**Extrait de page**.
────────────────

4. Le logement étudiant, une priorité pour développer la mobilité
Enfin, en complément des crédits du présent programme et à la suite du « Plan 40 000 » qui visait à créer 40 000 nouveaux logements étudiants pendant le quinquennat précédent 19 ( * ) , le Gouvernement a annoncé un plan de construction de 60 000 nouveaux logements 20 ( * ) pour les étudiants.
Le financement de ce nouveau plan est prévu dans le Grand Plan d'Investissement de 57 milliards d'euros. D'après les informations recueillies par votre rapporteur spécial, 22 000 places ont déjà été identifiées et devraient pouvoir être livrées entre le 1 er janvier 2018 et le 31 décembre 2020.
Votre rapporteur spécial soutient cette démarche, le développement des logements étudiants est un élément essentiel pour favoriser la mobilité des étudiants.

────────────────

**Documents sources**.
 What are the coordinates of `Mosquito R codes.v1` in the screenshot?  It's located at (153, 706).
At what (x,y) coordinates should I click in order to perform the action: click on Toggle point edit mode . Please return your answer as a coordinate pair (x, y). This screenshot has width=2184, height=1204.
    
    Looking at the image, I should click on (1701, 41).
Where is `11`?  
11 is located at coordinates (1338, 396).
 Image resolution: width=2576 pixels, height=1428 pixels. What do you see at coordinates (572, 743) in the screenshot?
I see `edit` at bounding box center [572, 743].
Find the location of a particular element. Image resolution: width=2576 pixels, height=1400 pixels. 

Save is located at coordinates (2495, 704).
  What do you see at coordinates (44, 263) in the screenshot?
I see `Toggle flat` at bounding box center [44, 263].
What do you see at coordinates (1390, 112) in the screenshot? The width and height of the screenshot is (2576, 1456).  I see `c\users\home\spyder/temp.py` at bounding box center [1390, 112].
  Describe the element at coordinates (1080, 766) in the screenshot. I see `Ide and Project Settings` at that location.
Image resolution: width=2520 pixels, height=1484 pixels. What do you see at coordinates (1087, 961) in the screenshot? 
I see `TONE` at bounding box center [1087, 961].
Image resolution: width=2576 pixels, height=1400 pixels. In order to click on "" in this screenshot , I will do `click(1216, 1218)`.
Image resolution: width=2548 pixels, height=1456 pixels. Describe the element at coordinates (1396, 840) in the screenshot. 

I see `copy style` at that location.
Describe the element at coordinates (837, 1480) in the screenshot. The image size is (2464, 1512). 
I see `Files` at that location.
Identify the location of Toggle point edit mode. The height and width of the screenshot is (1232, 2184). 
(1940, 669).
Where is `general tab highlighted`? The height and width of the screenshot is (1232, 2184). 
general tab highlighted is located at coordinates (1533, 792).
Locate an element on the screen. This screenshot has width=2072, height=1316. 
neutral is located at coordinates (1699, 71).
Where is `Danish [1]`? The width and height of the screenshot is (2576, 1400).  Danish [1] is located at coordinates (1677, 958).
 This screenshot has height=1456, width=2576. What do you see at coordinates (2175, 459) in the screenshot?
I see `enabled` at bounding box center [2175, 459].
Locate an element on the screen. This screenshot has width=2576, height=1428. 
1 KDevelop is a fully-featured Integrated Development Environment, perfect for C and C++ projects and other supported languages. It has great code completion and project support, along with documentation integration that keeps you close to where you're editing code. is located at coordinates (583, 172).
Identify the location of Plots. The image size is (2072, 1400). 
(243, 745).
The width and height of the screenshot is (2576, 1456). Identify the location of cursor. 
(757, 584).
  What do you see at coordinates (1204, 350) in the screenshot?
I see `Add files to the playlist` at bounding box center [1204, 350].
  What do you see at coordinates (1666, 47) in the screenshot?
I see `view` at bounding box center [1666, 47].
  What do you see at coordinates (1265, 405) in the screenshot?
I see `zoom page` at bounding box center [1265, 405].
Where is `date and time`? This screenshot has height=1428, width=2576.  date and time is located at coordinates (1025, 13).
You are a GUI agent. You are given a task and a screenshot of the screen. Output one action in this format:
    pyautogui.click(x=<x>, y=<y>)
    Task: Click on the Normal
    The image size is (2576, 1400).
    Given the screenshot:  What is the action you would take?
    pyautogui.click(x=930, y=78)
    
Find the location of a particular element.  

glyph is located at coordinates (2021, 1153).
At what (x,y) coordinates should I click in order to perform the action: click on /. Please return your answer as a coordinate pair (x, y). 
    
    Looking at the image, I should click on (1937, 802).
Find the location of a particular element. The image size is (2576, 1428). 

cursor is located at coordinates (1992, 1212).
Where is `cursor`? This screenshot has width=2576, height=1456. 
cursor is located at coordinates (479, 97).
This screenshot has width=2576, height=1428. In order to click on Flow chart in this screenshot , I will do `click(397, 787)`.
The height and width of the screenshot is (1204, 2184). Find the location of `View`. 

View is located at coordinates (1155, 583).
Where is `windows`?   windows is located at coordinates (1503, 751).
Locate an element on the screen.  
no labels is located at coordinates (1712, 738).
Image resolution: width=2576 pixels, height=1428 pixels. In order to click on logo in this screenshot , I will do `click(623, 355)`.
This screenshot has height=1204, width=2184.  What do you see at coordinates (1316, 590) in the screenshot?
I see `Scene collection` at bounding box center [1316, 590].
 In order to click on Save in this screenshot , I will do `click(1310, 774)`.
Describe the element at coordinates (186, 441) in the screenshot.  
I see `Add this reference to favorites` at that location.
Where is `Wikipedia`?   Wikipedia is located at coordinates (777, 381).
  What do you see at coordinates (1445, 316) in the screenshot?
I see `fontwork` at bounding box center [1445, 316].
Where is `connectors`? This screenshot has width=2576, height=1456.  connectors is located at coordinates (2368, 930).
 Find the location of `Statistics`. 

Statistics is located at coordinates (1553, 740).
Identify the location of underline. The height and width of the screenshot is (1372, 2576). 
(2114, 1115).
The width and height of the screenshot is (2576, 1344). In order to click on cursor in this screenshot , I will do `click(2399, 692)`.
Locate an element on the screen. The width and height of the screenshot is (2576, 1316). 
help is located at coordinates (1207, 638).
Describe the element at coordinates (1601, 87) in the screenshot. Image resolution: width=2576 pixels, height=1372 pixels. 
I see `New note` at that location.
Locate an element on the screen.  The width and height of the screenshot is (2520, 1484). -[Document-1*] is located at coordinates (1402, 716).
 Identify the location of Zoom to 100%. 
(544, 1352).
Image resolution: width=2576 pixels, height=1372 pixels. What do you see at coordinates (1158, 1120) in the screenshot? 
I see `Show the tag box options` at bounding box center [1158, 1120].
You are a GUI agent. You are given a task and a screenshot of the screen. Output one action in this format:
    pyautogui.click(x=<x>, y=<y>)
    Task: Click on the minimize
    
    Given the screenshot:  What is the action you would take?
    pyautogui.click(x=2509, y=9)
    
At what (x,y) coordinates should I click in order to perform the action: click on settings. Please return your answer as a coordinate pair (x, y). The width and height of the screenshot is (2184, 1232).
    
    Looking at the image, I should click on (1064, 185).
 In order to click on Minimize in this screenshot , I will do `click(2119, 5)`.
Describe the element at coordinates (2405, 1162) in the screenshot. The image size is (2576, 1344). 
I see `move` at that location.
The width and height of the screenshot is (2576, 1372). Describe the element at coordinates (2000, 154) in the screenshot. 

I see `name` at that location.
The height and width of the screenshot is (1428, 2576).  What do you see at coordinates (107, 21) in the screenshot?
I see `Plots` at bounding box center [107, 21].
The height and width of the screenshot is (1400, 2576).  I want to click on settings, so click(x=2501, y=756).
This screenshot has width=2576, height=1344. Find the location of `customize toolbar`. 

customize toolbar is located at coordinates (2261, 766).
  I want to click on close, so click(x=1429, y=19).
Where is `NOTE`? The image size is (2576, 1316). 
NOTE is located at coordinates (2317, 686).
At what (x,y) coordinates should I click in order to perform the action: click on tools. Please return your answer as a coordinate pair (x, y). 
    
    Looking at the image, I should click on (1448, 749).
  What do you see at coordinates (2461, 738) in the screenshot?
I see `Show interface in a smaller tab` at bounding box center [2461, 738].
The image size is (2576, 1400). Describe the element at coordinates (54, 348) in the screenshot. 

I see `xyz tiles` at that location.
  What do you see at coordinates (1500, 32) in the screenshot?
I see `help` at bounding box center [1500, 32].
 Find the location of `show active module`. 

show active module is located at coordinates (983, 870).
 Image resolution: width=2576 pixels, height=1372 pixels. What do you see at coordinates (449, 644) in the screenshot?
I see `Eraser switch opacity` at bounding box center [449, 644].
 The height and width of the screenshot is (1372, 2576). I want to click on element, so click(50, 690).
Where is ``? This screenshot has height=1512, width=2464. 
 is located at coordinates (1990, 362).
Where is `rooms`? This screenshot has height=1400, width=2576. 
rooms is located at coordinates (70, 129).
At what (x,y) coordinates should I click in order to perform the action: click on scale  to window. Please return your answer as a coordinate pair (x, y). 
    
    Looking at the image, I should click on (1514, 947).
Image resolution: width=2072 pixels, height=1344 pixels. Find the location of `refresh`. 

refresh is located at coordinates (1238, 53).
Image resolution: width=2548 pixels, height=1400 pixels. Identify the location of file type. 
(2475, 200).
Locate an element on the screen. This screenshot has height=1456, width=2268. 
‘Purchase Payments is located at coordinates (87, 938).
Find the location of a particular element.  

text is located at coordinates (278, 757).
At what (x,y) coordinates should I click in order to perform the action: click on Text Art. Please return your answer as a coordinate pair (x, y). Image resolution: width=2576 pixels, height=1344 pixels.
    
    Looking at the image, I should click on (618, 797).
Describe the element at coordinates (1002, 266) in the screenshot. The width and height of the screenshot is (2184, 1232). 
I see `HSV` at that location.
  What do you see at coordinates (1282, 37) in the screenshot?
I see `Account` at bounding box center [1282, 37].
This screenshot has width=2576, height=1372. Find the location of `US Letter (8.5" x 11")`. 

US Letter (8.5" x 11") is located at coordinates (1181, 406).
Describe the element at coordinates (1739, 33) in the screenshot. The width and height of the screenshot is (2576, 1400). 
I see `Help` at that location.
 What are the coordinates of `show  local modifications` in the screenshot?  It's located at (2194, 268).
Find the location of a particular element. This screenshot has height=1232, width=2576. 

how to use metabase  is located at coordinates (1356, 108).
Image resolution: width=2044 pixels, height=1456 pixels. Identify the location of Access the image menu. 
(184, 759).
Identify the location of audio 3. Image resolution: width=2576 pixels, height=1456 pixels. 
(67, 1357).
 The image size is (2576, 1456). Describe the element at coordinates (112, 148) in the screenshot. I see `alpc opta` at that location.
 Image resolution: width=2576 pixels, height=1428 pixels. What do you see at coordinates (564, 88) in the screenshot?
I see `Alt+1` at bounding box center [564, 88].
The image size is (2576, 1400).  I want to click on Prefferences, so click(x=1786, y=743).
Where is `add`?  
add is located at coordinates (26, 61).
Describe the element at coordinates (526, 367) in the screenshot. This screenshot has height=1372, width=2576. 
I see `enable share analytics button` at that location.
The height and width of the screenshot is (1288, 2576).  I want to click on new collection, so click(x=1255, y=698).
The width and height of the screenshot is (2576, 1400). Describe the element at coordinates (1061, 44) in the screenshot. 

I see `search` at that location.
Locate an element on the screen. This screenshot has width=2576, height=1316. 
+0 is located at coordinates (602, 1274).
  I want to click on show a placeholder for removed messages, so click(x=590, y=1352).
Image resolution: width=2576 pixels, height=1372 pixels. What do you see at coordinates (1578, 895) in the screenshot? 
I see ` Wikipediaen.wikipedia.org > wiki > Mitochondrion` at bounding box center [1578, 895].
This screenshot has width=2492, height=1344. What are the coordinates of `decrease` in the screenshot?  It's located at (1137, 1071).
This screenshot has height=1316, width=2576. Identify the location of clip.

────────────────

**Problèmes posés**.
1. Dans les entrées, disposez en liste numérotée les lignes allant de celle qui contient « Describe the element at coordinates (186, 441) » jusqu'à celle qui contient « (2114, 1115). », bornes comprises. Omettez les lignes vides.
2. Reprenez l'extrait sur le logement étudiant et poursuivez-le après sa dernière phrase.

**Réponses fournies**.
1.
1. Describe the element at coordinates (186, 441) in the screenshot.  
2. I see `Add this reference to favorites` at that location.
3. Where is `Wikipedia`?   Wikipedia is located at coordinates (777, 381).
4.   What do you see at coordinates (1445, 316) in the screenshot?
5. I see `fontwork` at bounding box center [1445, 316].
6. Where is `connectors`? This screenshot has width=2576, height=1456.  connectors is located at coordinates (2368, 930).
7.  Find the location of `Statistics`. 
8. Statistics is located at coordinates (1553, 740).
9. Identify the location of underline. The height and width of the screenshot is (1372, 2576). 
10. (2114, 1115).

2.
Il se félicite de la mise en place de deux innovations pratiques qui devraient faciliter l'obtention d'un logement par les étudiants :
- d'une part, la création d'un « bail mobilité », contrat de location d'une durée d'un à dix mois qui ne nécessitera pas de dépôt de garantie et qui favorisera la colocation étudiante par une clause de non-solidarité entre locataires ;
- d'autre part, la généralisation du dispositif Visale , système de caution locative gratuite et dématérialisée, garantie par l'État et accessible à tout étudiant quels que soient ses ressources et le type de logement qu'il occupe.
* 17 Rapport général n° 140 (2016-2017), Tome III, annexe 25.
* 18 Rapport d'information n° 729 (2015-2016).
* 19 De fait, quelque 40 391 places nouvelles ont été créées pendant cette période, dont, comme prévu, près de la moitié (19 904) sont situées en Ile-de-France.
* 20 Ce plan prévoit également la création de 20 000 places pour les « jeunes actifs ».